Albrecht is right that Utah does pretty well by the usual metric of price. He noted:
[W]e have a pretty good situation in Utah. Residential rates that rank 13th lowest in the country, commercial rates that are eighth lowest. These low rates are a major contributing factor to Utah attracting businesses and driving the No. 1 economy in the country. Let’s not fix what is not broken.
Those who would tamper with this natural monopoly would tamper with a model that has safely produced highly reliable electric service at prices well below the market in Utah for decades. If they persist, they should be prepared to explain exactly how they would prevent disasters similar to 2000-2001. How can we guarantee the same disaster would not occur again?
The spectre of “scary California failure” still hangs over discussions of retail electric competition, but only in states that remain regulated. No one in Texas or Pennsylvania or Maryland or New York worries about that admittedly quite spectacular failure. Even in states like Michigan, where the utilities constantly seek to squelch the small amount of competition allowed, nobody worries about a California-style failure.
The spectre of California is now well understood and easily avoided.
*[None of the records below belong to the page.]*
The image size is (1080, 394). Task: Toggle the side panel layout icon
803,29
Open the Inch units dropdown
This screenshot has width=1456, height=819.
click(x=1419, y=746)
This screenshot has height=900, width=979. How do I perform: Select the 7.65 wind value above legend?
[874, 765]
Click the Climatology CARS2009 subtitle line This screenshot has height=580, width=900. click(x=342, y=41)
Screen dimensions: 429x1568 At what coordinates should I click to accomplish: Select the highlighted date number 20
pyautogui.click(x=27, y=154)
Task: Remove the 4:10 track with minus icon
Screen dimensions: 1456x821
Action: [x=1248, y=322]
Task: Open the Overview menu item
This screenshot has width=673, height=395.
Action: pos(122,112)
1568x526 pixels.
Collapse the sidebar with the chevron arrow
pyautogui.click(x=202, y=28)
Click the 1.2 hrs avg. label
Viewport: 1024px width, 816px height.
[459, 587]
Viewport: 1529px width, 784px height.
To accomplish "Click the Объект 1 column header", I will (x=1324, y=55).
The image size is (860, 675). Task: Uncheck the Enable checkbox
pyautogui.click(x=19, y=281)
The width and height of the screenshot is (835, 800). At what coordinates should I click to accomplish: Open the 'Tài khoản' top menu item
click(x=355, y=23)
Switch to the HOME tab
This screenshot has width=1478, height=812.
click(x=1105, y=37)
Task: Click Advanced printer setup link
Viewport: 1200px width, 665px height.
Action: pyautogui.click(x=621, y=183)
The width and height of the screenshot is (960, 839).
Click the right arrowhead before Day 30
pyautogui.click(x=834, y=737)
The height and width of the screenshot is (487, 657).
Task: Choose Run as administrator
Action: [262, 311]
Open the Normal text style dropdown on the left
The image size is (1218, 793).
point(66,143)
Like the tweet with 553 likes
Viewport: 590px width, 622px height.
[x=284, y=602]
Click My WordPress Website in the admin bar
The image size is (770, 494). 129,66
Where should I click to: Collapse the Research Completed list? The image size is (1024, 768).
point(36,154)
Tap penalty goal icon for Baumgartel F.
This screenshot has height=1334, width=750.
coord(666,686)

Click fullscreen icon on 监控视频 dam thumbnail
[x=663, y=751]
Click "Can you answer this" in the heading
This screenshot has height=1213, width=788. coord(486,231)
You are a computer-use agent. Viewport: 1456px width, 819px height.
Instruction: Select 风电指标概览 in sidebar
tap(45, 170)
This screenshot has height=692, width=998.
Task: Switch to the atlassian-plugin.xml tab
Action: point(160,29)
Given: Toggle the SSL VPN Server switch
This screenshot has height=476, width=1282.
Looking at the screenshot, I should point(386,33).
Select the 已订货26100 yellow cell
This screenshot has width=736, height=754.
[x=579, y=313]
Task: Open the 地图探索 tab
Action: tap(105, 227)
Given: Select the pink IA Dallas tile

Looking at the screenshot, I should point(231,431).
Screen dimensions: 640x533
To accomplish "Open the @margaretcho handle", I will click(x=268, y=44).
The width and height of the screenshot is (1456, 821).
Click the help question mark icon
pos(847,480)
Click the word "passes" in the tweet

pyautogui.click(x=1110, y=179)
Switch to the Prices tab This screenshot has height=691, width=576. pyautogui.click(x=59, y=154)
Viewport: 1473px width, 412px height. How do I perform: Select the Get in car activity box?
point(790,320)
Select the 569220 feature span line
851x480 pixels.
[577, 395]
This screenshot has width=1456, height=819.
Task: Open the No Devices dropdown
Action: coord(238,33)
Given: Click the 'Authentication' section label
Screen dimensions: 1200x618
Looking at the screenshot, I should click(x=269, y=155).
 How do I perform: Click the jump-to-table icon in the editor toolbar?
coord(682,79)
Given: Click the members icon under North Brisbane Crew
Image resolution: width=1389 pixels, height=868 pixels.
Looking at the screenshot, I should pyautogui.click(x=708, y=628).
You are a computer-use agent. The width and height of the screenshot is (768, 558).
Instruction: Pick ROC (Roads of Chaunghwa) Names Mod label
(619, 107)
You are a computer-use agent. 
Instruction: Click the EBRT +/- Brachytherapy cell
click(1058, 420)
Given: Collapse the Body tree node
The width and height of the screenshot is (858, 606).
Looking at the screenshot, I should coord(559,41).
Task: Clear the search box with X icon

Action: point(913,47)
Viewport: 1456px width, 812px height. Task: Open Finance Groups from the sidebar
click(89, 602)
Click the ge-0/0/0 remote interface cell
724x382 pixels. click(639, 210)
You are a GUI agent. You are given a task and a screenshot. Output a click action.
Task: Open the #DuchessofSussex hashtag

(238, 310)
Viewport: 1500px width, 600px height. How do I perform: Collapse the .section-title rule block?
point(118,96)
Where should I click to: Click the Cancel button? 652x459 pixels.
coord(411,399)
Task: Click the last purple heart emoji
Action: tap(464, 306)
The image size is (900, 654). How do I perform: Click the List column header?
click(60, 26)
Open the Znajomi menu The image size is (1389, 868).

“Don’t fix what is not broken” is good advice. Utah is a hard case for proponents of retail electric competition because to the people in charge and to many of their customers, everything is fine.
Yes, as Albrecht said, the electric industry evolved into a natural monopoly for good reasons. But technology has changed and the one-time overwhelming benefits from economies of scale and scope no longer dominate. The costs of a system that hampers innovation are greater now than they once were. Time to rethink that century-old state policy decision.
The point we emphasize in our op-ed was that any one-size-fits-all policy is not going to properly respect that diversity of Utah citizens. Some Utahns are angry that Rocky Mountain Power (the only major company allowed to sell retail electric power for most of the state) continues to rely heavily on coal. Other Utahns are just fine with reliance on coal, so long as the company complies with environmental regulation and rates are kept low.
As several states show, it is possible to let consumers choose their own supplier. In our view, there is no longer good reason for the state of Utah to force the views of either group on those who disagree.